◆ **TASK**: Your answer must be an exact copy of all the entries.

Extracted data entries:
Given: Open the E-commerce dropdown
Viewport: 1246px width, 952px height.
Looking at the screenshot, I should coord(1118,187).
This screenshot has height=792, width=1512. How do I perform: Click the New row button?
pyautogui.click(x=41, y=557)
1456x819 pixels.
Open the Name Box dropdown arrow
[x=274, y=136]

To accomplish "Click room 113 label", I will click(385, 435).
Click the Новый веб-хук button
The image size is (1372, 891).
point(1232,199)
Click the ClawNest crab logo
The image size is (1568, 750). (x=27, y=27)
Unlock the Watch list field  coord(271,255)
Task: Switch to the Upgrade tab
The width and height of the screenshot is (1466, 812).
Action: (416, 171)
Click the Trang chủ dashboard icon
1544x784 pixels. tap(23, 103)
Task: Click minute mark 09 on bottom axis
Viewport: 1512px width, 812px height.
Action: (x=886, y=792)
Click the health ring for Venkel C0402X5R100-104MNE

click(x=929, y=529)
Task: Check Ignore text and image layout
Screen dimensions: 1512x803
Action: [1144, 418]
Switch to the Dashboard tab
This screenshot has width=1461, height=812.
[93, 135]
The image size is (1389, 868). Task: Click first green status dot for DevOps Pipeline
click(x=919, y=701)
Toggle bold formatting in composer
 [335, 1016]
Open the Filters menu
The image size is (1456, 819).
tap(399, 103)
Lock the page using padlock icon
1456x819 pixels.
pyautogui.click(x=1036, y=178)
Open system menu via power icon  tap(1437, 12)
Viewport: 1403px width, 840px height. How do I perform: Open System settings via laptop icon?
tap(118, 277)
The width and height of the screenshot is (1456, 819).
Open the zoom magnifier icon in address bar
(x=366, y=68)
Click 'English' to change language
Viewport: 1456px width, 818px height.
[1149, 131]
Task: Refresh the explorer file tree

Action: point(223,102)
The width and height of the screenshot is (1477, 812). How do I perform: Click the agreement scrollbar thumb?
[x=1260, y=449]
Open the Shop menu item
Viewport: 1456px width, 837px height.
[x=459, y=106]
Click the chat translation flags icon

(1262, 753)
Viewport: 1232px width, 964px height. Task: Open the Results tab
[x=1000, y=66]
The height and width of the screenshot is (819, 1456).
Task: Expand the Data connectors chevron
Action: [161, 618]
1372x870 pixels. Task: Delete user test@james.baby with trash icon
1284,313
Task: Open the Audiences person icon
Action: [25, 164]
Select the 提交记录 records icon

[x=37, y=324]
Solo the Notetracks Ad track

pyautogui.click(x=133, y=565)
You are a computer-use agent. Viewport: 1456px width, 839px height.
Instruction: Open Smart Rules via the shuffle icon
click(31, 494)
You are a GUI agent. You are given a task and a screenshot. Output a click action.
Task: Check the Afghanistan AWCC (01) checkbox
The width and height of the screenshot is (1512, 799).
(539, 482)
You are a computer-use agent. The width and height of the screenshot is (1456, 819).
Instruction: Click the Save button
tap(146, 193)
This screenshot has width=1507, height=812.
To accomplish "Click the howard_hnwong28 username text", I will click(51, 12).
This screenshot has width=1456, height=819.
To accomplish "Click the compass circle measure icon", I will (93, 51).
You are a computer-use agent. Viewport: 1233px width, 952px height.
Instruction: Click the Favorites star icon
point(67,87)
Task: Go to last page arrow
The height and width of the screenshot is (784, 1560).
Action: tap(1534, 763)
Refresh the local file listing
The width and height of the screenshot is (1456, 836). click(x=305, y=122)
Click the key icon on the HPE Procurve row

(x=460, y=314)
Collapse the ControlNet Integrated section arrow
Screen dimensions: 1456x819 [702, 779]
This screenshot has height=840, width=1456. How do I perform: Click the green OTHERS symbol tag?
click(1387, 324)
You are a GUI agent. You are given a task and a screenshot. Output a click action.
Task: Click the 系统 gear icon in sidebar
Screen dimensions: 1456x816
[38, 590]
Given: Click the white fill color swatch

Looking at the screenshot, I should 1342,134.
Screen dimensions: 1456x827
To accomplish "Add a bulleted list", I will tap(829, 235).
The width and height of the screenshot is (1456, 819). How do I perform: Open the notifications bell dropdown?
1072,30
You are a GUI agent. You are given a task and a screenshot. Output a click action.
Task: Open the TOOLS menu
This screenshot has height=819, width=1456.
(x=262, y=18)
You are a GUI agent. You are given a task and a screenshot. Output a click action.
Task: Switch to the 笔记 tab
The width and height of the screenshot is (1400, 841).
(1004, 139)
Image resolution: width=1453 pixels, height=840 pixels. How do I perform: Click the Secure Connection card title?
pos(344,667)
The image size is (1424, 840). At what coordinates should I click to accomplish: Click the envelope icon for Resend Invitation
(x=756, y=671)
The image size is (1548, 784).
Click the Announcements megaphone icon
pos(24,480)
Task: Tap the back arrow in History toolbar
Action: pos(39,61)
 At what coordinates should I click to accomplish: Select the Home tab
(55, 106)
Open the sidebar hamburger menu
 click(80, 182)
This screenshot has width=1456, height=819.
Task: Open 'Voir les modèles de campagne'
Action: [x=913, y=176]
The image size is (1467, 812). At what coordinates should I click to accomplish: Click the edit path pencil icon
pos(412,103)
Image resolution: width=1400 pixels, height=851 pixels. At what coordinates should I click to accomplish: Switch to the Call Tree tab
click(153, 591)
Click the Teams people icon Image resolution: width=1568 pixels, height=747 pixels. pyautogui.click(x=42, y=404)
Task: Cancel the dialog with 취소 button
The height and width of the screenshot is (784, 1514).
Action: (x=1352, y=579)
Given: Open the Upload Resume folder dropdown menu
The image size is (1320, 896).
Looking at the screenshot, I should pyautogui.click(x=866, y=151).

◆ **REPLY TO THE TASK**:
Given: Open the E-commerce dropdown
Viewport: 1246px width, 952px height.
Looking at the screenshot, I should coord(1118,187).
This screenshot has height=792, width=1512. How do I perform: Click the New row button?
pyautogui.click(x=41, y=557)
1456x819 pixels.
Open the Name Box dropdown arrow
[x=274, y=136]

To accomplish "Click room 113 label", I will click(385, 435).
Click the Новый веб-хук button
The image size is (1372, 891).
point(1232,199)
Click the ClawNest crab logo
The image size is (1568, 750). (x=27, y=27)
Unlock the Watch list field  coord(271,255)
Task: Switch to the Upgrade tab
The width and height of the screenshot is (1466, 812).
Action: (416, 171)
Click the Trang chủ dashboard icon
1544x784 pixels. tap(23, 103)
Task: Click minute mark 09 on bottom axis
Viewport: 1512px width, 812px height.
Action: (x=886, y=792)
Click the health ring for Venkel C0402X5R100-104MNE

click(x=929, y=529)
Task: Check Ignore text and image layout
Screen dimensions: 1512x803
Action: [1144, 418]
Switch to the Dashboard tab
This screenshot has width=1461, height=812.
[93, 135]
The image size is (1389, 868). Task: Click first green status dot for DevOps Pipeline
click(x=919, y=701)
Toggle bold formatting in composer
 [335, 1016]
Open the Filters menu
The image size is (1456, 819).
tap(399, 103)
Lock the page using padlock icon
1456x819 pixels.
pyautogui.click(x=1036, y=178)
Open system menu via power icon  tap(1437, 12)
Viewport: 1403px width, 840px height. How do I perform: Open System settings via laptop icon?
tap(118, 277)
The width and height of the screenshot is (1456, 819).
Open the zoom magnifier icon in address bar
(x=366, y=68)
Click 'English' to change language
Viewport: 1456px width, 818px height.
[1149, 131]
Task: Refresh the explorer file tree

Action: point(223,102)
The width and height of the screenshot is (1477, 812). How do I perform: Click the agreement scrollbar thumb?
[x=1260, y=449]
Open the Shop menu item
Viewport: 1456px width, 837px height.
[x=459, y=106]
Click the chat translation flags icon

(1262, 753)
Viewport: 1232px width, 964px height. Task: Open the Results tab
[x=1000, y=66]
The height and width of the screenshot is (819, 1456).
Task: Expand the Data connectors chevron
Action: [161, 618]
1372x870 pixels. Task: Delete user test@james.baby with trash icon
1284,313
Task: Open the Audiences person icon
Action: [25, 164]
Select the 提交记录 records icon

[x=37, y=324]
Solo the Notetracks Ad track

pyautogui.click(x=133, y=565)
You are a computer-use agent. Viewport: 1456px width, 839px height.
Instruction: Open Smart Rules via the shuffle icon
click(31, 494)
You are a GUI agent. You are given a task and a screenshot. Output a click action.
Task: Check the Afghanistan AWCC (01) checkbox
The width and height of the screenshot is (1512, 799).
(539, 482)
You are a computer-use agent. The width and height of the screenshot is (1456, 819).
Instruction: Click the Save button
tap(146, 193)
This screenshot has width=1507, height=812.
To accomplish "Click the howard_hnwong28 username text", I will click(51, 12).
This screenshot has width=1456, height=819.
To accomplish "Click the compass circle measure icon", I will (93, 51).
You are a computer-use agent. Viewport: 1233px width, 952px height.
Instruction: Click the Favorites star icon
point(67,87)
Task: Go to last page arrow
The height and width of the screenshot is (784, 1560).
Action: tap(1534, 763)
Refresh the local file listing
The width and height of the screenshot is (1456, 836). click(x=305, y=122)
Click the key icon on the HPE Procurve row

(x=460, y=314)
Collapse the ControlNet Integrated section arrow
Screen dimensions: 1456x819 [702, 779]
This screenshot has height=840, width=1456. How do I perform: Click the green OTHERS symbol tag?
click(1387, 324)
You are a GUI agent. You are given a task and a screenshot. Output a click action.
Task: Click the 系统 gear icon in sidebar
Screen dimensions: 1456x816
[38, 590]
Given: Click the white fill color swatch

Looking at the screenshot, I should 1342,134.
Screen dimensions: 1456x827
To accomplish "Add a bulleted list", I will tap(829, 235).
The width and height of the screenshot is (1456, 819). How do I perform: Open the notifications bell dropdown?
1072,30
You are a GUI agent. You are given a task and a screenshot. Output a click action.
Task: Open the TOOLS menu
This screenshot has height=819, width=1456.
(x=262, y=18)
You are a GUI agent. You are given a task and a screenshot. Output a click action.
Task: Switch to the 笔记 tab
The width and height of the screenshot is (1400, 841).
(1004, 139)
Image resolution: width=1453 pixels, height=840 pixels. How do I perform: Click the Secure Connection card title?
pos(344,667)
The image size is (1424, 840). At what coordinates should I click to accomplish: Click the envelope icon for Resend Invitation
(x=756, y=671)
The image size is (1548, 784).
Click the Announcements megaphone icon
pos(24,480)
Task: Tap the back arrow in History toolbar
Action: pos(39,61)
 At what coordinates should I click to accomplish: Select the Home tab
(55, 106)
Open the sidebar hamburger menu
 click(80, 182)
This screenshot has width=1456, height=819.
Task: Open 'Voir les modèles de campagne'
Action: [x=913, y=176]
The image size is (1467, 812). At what coordinates should I click to accomplish: Click the edit path pencil icon
pos(412,103)
Image resolution: width=1400 pixels, height=851 pixels. At what coordinates should I click to accomplish: Switch to the Call Tree tab
click(153, 591)
Click the Teams people icon Image resolution: width=1568 pixels, height=747 pixels. pyautogui.click(x=42, y=404)
Task: Cancel the dialog with 취소 button
The height and width of the screenshot is (784, 1514).
Action: (x=1352, y=579)
Given: Open the Upload Resume folder dropdown menu
The image size is (1320, 896).
Looking at the screenshot, I should pyautogui.click(x=866, y=151).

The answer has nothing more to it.